Гибель в сражении – обычное дело,
Последняя, и, как не считай, достойная дата
В биографии любого солдата.
Кто увидит день Победы, этот или тот?
А пока в землянке с ними сорок первый год.
Пару мгновений бойцу выпало жить.
За ними свист, взрыв, и полёт сколка.
Пригнись! Упади! Окопайся!
В сторону смерти бежишь!
Взвод поднят в атаку…
Но с пулями и снарядами
В скорости ему не сравниться;
Бежит на невидимый их бастион.
Ему бы сейчас остановиться.
Вот первый «ах!» и тяжёлый стон.
Он рвётся вперёд за сержантским взмахом;
Взвод, топчущий смерть своими ногами,
Взвод, опустивший смерть ниже страха.
Взвод рвётся к цели.
Цель та, поросшая лесом высота.
Но порвана плёнка, и он, словно замер
Под объективами ручных кинокамер.
Взвод рвётся вперёд, но в движении вдруг замер
Под пристальным взглядом фронтовых кинокамер.

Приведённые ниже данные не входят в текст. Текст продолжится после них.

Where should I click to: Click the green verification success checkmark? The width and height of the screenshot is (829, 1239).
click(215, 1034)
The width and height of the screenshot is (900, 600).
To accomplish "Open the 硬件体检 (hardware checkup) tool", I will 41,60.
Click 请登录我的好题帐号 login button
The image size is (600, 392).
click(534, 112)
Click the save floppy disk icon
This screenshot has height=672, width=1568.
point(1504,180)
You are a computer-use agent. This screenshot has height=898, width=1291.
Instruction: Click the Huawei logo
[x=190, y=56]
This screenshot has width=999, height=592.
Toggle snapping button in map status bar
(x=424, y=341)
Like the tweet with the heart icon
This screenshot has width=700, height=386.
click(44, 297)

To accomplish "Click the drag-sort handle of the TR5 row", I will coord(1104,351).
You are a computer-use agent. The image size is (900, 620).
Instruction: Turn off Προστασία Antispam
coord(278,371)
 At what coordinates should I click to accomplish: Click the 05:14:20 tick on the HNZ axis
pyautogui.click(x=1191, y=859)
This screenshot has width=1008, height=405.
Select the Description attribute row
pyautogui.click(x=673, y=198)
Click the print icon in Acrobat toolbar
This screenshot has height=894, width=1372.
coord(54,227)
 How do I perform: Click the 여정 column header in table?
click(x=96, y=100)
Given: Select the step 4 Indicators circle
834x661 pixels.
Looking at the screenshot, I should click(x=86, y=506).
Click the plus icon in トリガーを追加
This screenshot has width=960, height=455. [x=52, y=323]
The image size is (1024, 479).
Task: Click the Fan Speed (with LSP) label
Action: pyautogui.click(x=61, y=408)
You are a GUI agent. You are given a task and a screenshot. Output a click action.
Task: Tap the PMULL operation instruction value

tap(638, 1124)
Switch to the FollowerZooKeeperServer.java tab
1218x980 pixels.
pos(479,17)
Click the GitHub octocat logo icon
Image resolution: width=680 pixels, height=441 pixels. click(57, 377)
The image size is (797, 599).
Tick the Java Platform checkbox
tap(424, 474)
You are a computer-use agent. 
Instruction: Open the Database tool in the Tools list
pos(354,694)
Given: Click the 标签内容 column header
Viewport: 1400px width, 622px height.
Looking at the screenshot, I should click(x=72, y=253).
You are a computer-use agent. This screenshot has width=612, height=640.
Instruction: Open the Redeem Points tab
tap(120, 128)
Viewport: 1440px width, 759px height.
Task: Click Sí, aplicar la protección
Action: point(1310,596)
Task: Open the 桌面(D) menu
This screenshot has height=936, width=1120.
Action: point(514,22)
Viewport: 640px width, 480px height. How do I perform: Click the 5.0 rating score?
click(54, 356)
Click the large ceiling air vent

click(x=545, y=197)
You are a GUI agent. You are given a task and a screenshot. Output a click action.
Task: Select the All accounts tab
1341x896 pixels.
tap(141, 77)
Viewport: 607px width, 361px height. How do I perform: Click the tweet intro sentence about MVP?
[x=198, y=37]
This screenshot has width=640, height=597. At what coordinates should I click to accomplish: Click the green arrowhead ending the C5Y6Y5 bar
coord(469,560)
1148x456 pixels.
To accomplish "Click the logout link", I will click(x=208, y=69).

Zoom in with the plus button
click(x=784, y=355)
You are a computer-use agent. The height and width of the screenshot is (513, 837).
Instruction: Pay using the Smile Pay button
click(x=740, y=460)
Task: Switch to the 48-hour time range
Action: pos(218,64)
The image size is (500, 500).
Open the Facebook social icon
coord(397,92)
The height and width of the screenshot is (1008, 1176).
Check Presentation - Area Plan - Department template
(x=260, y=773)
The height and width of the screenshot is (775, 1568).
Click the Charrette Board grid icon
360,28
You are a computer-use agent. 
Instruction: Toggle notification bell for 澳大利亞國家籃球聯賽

Случайный осколок точен в полёте.
И страшно на это смотреть вдвойне;
На то, как траектория полёта железа
Останавливает бегущего на войне.
Смерть рядом всегда, за ней тянется след.
В следующем кадре бегущего нет.
С воздуха пилоту отчётливо видно,
Как дорожки от пуль быстрей самолёта бегут
Бегут, меняя своё направление
К пехоте лежащей на белом снегу.
19…г.
Интересно наблюдать за тем,
Как других легко кромсают,
Когда шансы выжить у них меньше нуля,
С последнего ряда –
Так лучше, удобней; шире обзор
И для глаз безопасней,
Правда, билеты дороже рубля.
После сеанса они задержались;
Снимали оставленное днём бельё.
Потом у поленицы остановились…
Поленица та вдруг развалилась.
Их соединяло одно жильё.
***
Осенью она его приветливо у калитки встретила.
«Ты станешь самым молодым папочкой на свете».
Парень проглотил слюну, и вымолвил: «О!..»
Вот такое у них получилось кино.
***
У нас солнце на востоке встаёт
И садится как надо те;
На краю земли, далеко на западе.
И всех, кого можно было, разбили.
Но нет спокойствия в умах.
Есть ещё где-то враги будущей пятилетки.
Нужно срочно найти их, чтоб разобраться
За пределами собственной клетки,
За пределами собственных рёбер,
За пределами собственной кожи.
Главное в зеркало не смотреть,
Чтобы не видеть возникшей в нём рожи.
А, в общем, всё сносно у нас стало ныне.
Спокойно и сонно на Русской равнине.
Демьян в сорок первом на поле упавший,
Ненайденный доселе, навеки пропавший
Пророс через дочь за отпущенным временем
Следующим в своём роду поколением.
Галина родила себе и нам всем сына.
Вышла ни с чем из склада въедливая ревизия.
Под бомбами не гибнет на нашей равнине дивизия.
Женщина в очереди от злобы не скорчилась.
Война, между прочим, давным-давно кончилась.
Мы, утверждаю, живы и ныне.
Спокойно и сонно на Русской равнине.